Avec l’audience de ce mardi, le procès reprend là où il avait été abandonné le 11 février 2009. Les juges avaient alors émis des doutes sur la fiabilité des témoins qui auraient été intimidés. Quelques mois plus tard, en novembre 2009, Vojislav Seselj avait d’ailleurs été condamné à 15 mois de prison par le TPIY pour avoir divulgué dans un livre une liste de personnes appelées à témoigner contre lui, mettant ainsi, d’après le Tribunal, leur sécurité en jeu.

En rouge, le projet de Grande Serbie tel que défini par Vojislav Seselj pendant la guerre en ex-Yougoslavie (1990-1995).
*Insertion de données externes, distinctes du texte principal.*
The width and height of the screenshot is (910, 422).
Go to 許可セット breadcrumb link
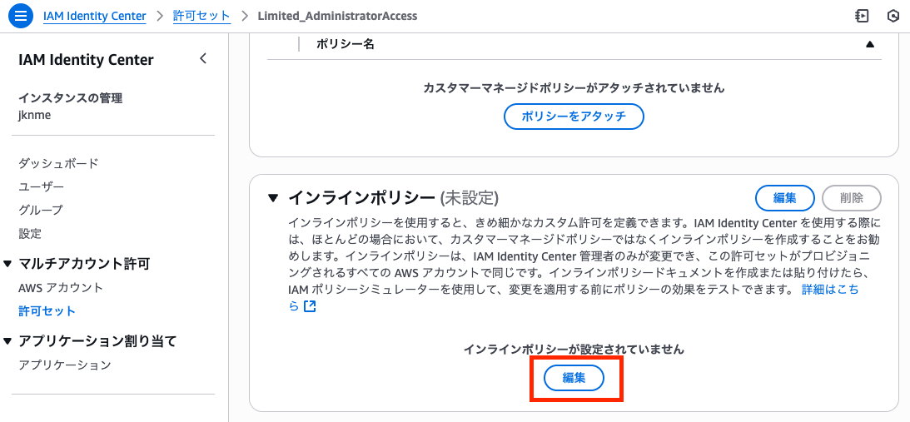click(201, 16)
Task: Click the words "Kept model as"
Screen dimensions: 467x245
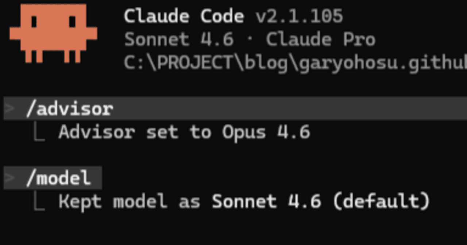Action: pyautogui.click(x=130, y=202)
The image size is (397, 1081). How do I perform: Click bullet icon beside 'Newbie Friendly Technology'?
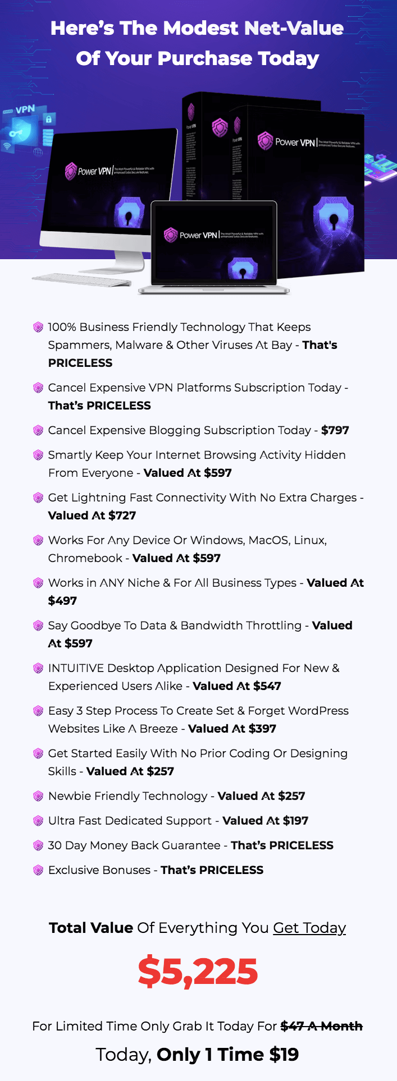pos(38,796)
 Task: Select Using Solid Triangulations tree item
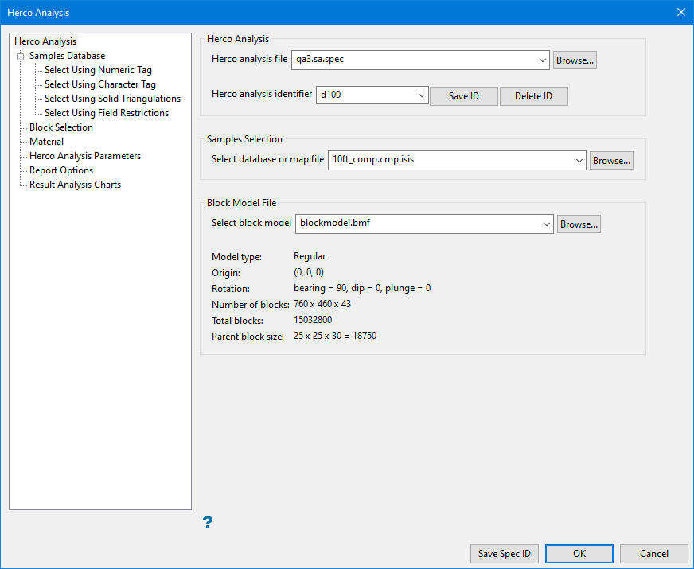pyautogui.click(x=112, y=99)
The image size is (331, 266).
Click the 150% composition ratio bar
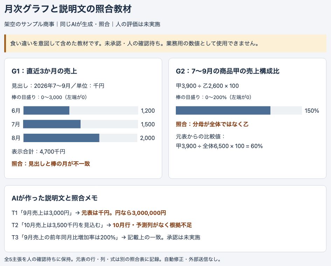(x=223, y=111)
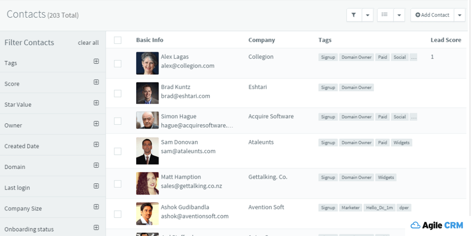
Task: Open the view options dropdown arrow
Action: 399,15
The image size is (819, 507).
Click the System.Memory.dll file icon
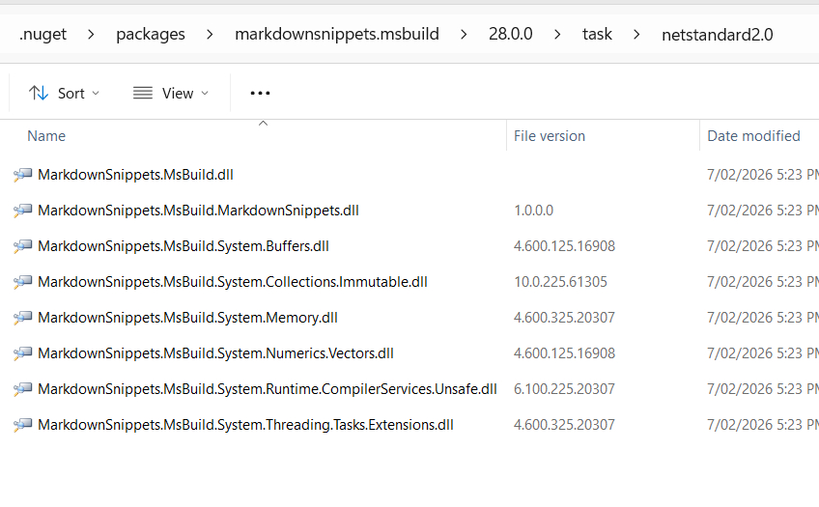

Ce client difficile, qualifié de tribun hors-pair aussi bien par ses détracteurs que ses soutiens, était à la fin de la guerre en ex-Yougoslavie (1990-1995) parmi les sept personnes les plus recherchées par la justice internationale. Depuis sa cellule, il continue à être l’un des dirigeants du SRS (le Parti radical serbe), un parti nationaliste d’opposition en Serbie.

"Duc" des Tchetchniks

La carrière de Vojislav Seselj en fait un personnage hors norme parmi les différentes personnes poursuivies par le Tribunal pénal international pour l’ex-Yougoslavie. Il est, par certains aspects, davantage un idéologue de l’épuration ethnique, mais il a également contribué à mettre en place certaines des unités les plus fanatiques qui ont massacré les populations musulmanes et non-serbes entre 1990 et 1995.

Avant le conflit en ex-Yougoslavie, il s’était déjà distingué à plusieurs reprises. Ainsi, en 1979, alors qu’il n’a que 25 ans, il devient le plus jeune doctorant en science politique de Yougoslavie. Trois ans plus tard, il sera exclu de la Ligue communiste de Yougoslavie et interdit d’enseignement pour ses positions pro-serbes et ses sorties virulentes contre les intellectuels bosniaques.

Une mise au ban du régime qui ne l’empêchera pas de continuer sa carrière politique en surfant sur la vague d’un nationalisme serbe teinté de nostalgie pour le régime nazi. Il se revendique même l’héritier des Tchetniks, ces milices à majorité serbe qui ont collaboré avec les Allemands pendant la Seconde guerre mondiale. Il recevra par la suite le titre de "Duc" des Tchetniks.

Avant la bataille de Vukovar, en 1991, Vojislav Seselj avait demandé aux combattants serbes de ne "laisser aucun Croate sortir vivant de la ville". © Vlastiti Rad - Mostarac

Le plus intransigeant des intransigeants

Durant la guerre en ex-Yougoslavie, il a été proche de Slobodan Milosevic et l’un des plus ardents défenseurs et théoriciens de l’épuration éthnique. En 1991, avant la prise de Vukovar, il "motivait" les combattants serbes en leur demandant de ne laisser "aucun Croate sortir vivant de la ville"…

Le comble du fanatisme est atteint en 1993, lorsque même Slobodan Milosevic le lâche politiquement et le qualifie de "personnification de la violence primitive". Ce qui n’empêchera pas les deux hommes de se retrouver côte à côte lors de la guerre du Kosovo (1998-2000). Toujours le plus intransigeant des intransigeants, Vojislav Seselj sera le seul leader serbe en 2000 à refuser de voter le retrait des forces serbes du Kosovo.